##### Passage for review #####

Terminal cancer diagnosis sparks young family’s trip of memories and love

By Ellie Willcox

Kate Hardman was heavily pregnant with her third child when she was diagnosed with terminal cancer and given three years to live.

“Your world falls apart, you’re terrified,” Kate said.

She had previously been diagnosed with breast cancer twice, but this time it had spread to her spine, fracturing the C5 vertebra in her neck.

“You feel like you’re going to lose everything, you feel like you’re going to miss out on your children growing up.”

A woman lies in a hospital bed with a neck brace on.
Kate Hardman required surgery after breast cancer spread to her spine. (Supplied: Kate Hardman)

Kate was flown from Darwin to Brisbane for immediate surgery on her neck and gave birth to her daughter a week later.

“She came at 35 weeks, perfectly healthy, little bundle of joy, small but perfect,” the proud mum said.

“No effects from the treatment, the surgeries or anything that we’d been through.”

Kate, now 40, was first diagnosed with breast cancer in 2017 after she discovered abnormalities while breastfeeding her first baby, a son who is now eight.

A pregnant woman wears a neck brace in a hospital bathroom.
Kate Hardman was pregnant with her third child when she was diagnosed with terminal cancer. (Supplied: Kate Hardman)

She had a mastectomy on her left breast and was given ongoing medication, which she came off in 2021 so she and her husband Kriss Hardman could expand their family.

In 2023, when she was pregnant with her third child, the cancer returned in her right breast.

“I was 23 weeks pregnant when I was diagnosed for the second time with breast cancer, but it was bilateral … so I had a mastectomy on the right [breast],” Kate said.

At 28 weeks, she began chemotherapy.

#####

[Exercise instructions]
A. In the article on Kate Hardman's cancer diagnosis, are these statements correct? (i) Kate was flown from Darwin to Brisbane for surgery on her neck. (ii) Her daughter was born at 28 weeks. (iii) Kate's first breast cancer diagnosis came in 2021. Answer yes or no for each and quote the words from the article that decide it.
B. Extend the article on Kate Hardman's cancer diagnosis, picking up after its last sentence.

##### Dataset content #####

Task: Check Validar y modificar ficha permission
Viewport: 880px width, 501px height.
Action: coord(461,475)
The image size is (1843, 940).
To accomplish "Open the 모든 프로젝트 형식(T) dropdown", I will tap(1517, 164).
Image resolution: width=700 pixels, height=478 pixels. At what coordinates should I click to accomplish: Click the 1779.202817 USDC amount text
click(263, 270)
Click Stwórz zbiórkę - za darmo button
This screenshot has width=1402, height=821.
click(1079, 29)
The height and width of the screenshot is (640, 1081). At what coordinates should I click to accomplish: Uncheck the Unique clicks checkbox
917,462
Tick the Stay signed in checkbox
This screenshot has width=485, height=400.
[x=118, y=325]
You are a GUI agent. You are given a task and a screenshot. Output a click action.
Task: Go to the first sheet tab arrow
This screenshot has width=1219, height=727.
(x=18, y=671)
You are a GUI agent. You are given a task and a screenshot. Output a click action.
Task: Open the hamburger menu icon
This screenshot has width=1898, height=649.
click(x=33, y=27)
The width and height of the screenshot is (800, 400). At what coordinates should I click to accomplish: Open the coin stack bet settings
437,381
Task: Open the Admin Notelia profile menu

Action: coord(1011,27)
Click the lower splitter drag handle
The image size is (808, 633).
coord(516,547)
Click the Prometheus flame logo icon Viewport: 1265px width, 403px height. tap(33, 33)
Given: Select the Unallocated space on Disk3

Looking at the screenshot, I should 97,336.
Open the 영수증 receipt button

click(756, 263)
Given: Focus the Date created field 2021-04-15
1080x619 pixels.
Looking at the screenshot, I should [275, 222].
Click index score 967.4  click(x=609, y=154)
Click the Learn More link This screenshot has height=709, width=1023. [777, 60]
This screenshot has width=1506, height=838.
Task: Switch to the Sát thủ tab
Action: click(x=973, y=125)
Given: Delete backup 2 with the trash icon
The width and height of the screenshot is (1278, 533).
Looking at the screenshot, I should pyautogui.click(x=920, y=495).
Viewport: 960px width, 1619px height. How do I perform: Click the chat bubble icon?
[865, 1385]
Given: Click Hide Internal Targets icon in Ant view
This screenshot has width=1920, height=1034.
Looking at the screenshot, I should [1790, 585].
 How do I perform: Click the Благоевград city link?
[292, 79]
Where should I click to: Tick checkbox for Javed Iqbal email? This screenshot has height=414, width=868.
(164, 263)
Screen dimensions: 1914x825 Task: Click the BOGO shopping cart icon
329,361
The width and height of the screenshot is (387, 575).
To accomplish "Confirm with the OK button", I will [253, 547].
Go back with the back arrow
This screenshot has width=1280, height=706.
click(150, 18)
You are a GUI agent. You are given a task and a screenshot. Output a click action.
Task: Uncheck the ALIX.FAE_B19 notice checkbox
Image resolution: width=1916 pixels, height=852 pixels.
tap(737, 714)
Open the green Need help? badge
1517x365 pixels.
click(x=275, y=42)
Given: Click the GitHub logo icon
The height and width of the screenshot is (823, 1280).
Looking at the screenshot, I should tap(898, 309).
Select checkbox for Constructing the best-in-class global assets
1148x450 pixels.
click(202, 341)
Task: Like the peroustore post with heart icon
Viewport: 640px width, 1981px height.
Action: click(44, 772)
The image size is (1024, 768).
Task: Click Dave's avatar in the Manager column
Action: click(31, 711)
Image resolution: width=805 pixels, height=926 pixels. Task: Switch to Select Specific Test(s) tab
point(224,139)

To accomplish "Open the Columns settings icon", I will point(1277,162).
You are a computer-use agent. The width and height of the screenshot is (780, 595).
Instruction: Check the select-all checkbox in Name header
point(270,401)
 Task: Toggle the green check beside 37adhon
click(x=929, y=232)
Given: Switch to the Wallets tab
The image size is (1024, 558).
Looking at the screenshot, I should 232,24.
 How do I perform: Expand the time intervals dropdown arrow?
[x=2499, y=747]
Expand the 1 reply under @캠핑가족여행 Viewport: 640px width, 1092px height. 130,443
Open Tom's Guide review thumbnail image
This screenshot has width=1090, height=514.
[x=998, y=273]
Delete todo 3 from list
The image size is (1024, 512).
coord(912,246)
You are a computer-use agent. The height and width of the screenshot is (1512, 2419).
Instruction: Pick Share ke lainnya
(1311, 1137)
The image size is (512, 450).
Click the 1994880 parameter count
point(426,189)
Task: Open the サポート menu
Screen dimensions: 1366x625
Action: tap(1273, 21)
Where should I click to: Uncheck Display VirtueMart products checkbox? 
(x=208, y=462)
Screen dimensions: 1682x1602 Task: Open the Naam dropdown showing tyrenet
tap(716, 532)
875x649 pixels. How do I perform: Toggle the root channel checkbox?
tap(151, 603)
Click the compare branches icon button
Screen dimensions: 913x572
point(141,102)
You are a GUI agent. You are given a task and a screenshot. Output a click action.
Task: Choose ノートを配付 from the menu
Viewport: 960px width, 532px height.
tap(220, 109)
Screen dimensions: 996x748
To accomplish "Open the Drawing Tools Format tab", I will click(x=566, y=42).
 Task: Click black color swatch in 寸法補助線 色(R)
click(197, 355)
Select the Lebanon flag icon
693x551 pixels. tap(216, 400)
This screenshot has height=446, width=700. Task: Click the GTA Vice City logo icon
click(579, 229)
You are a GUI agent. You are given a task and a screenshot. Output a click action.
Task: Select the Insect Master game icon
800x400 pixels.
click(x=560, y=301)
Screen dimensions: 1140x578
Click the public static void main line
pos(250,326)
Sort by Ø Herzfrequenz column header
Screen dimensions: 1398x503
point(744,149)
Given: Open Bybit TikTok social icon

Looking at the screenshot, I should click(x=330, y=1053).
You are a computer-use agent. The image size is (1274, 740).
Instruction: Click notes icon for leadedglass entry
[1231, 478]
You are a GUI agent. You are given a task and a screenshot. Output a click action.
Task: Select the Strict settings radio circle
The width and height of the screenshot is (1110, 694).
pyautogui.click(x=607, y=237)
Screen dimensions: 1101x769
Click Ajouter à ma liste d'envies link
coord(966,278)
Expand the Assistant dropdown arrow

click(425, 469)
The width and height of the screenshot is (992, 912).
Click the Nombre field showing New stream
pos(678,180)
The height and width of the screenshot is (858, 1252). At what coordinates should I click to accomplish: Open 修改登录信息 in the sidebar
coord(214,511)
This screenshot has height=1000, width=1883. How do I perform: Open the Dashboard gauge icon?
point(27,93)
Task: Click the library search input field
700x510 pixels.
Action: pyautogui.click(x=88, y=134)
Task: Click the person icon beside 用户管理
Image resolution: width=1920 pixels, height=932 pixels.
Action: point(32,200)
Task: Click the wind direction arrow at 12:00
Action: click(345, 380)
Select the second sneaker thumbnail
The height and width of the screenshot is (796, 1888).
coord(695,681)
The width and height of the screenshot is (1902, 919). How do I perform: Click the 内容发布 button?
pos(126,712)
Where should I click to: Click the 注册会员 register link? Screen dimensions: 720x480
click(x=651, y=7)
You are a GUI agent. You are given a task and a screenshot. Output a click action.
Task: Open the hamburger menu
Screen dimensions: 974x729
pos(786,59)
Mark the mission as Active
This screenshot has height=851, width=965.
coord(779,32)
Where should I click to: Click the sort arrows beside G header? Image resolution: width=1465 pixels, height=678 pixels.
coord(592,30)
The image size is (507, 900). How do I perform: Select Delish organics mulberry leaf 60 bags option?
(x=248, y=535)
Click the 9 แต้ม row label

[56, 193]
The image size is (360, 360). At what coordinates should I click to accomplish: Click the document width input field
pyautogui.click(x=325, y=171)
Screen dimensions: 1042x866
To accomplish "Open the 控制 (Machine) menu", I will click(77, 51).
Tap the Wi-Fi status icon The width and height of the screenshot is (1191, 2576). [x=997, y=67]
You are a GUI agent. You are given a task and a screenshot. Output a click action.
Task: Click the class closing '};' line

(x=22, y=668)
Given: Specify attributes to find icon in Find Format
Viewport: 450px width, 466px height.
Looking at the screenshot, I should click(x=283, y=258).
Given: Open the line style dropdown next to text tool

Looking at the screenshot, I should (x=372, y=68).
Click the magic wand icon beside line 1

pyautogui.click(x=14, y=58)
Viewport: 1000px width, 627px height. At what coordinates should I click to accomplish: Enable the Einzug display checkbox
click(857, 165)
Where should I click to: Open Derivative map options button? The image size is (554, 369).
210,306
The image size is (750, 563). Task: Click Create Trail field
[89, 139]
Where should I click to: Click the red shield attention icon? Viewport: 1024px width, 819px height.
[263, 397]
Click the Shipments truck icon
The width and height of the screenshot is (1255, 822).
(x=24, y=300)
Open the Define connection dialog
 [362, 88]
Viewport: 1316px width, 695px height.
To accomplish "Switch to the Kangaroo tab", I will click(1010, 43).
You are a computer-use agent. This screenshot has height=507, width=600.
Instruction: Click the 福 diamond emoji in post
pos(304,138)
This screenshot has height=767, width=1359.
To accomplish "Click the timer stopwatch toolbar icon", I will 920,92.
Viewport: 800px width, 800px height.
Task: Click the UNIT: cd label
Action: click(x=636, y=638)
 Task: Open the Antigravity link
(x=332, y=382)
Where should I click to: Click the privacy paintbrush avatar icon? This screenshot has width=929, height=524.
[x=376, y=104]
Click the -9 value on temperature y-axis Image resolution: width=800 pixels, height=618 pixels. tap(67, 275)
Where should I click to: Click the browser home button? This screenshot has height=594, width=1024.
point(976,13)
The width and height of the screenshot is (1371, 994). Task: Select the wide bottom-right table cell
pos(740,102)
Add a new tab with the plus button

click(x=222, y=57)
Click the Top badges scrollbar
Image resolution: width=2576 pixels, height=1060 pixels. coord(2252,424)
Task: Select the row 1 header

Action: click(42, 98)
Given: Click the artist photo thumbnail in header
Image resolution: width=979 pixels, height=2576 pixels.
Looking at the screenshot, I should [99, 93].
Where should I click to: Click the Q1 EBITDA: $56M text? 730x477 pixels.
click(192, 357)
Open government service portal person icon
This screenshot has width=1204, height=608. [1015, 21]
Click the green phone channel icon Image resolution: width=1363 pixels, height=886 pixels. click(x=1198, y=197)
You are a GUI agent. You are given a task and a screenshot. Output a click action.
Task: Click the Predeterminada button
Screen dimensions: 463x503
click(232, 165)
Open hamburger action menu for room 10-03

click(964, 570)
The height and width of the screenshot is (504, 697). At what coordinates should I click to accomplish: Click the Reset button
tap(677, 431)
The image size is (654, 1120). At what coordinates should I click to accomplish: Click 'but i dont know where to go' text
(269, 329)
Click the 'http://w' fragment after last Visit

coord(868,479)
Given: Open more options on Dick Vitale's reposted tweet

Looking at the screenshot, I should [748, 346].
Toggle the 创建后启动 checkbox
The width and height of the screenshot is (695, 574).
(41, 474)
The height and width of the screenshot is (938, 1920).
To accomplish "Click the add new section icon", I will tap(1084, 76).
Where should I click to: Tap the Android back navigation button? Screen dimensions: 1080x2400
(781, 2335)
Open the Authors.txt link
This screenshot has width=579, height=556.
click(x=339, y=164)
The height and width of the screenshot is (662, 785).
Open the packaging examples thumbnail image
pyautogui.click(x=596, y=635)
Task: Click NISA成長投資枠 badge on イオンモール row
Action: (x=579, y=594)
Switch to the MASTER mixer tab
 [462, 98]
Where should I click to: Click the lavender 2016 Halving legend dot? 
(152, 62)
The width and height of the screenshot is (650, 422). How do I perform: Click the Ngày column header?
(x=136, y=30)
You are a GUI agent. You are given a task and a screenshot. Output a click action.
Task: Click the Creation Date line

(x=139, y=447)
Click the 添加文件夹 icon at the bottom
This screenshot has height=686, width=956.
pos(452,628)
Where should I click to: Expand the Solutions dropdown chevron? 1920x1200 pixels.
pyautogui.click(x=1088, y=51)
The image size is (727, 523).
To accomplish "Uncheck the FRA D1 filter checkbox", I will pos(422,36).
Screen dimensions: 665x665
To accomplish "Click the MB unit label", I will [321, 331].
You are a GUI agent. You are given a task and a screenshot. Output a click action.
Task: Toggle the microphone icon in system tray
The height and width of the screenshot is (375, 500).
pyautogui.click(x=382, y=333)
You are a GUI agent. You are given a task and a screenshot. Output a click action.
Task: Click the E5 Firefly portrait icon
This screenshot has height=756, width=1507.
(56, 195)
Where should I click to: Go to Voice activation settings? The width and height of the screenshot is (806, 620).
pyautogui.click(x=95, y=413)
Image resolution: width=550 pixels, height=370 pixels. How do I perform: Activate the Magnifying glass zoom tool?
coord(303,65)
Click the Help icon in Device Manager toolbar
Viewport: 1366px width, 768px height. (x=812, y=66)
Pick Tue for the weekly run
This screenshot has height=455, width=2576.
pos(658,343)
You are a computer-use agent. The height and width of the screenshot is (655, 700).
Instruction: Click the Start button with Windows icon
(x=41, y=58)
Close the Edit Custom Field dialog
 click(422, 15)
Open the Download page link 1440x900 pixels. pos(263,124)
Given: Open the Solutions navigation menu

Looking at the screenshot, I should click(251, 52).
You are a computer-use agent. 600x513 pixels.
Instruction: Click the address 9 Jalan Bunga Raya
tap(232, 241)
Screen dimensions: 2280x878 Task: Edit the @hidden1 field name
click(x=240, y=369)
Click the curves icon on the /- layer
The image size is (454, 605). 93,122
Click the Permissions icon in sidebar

#####

[Results of the exercise]
A.
(i) Yes: "Kate was flown from Darwin to Brisbane for immediate surgery on her neck"
(ii) No: "She came at 35 weeks"
(iii) No: "was first diagnosed with breast cancer in 2017"

B.
“I started my chemotherapy and then I started to get a sore neck … it got increasingly worse … I was having spasms in it.”

A CT scan showing a fractured vertebra in a neck.
Kate Hardman’s breast cancer spread to her spine, fracturing her C5 vertebra. (Supplied: Kate Hardman)

A CT scan revealed the cancer had spread to her neck and was now incurable.

“You kind of hit rock bottom, it’s just devastating … your world gets turned upside down,” Kate said.

Her husband described the prognosis as overwhelming.

“Everything is on your brain, a million miles an hour,” he said.

“You’re thinking, ‘How long is she going to be here for? Am I going to be bringing three kids up on my own as a single dad?’.”

But after the initial shock, the couple decided it was time to shift their perspective and make the most of their time together.

Two adults and three children running along a beach, laughing.
Kate and Kriss Hardman have three young children. (Supplied: Kate Hardman)

Determined to find joy in living

The Hardmans have created a list of everything they want to experience together as a family, while they still can.

“Don’t wait to live your life,” Ms Hardman said.

“Get out there and do what you want to do because no one is promised tomorrow.”

Along with their kids — their son, and their daughters, aged three and one — they packed their lives into a caravan almost two months ago and hit the road.

The family plans to travel around Australia for 18 months, to create memories and to raise awareness about breast and testicular cancer, which Kriss has been successfully treated for.

A mother and father with three young children in a shallow outdoor pool, with two silver sculptures of fish behind them.
The Hardman family is travelling around Australia making memories and raising awareness of cancer. (Supplied: Kate Hardman)

“My oncologist gave me a three-month supply of chemotherapy tablets,” Kate said. 

“How it works is every three months, I have to give them notes of where I’m going, and I get my referral sent to that hospital.

“I also have to do monthly blood tests, which get sent back to my oncologist in Darwin.”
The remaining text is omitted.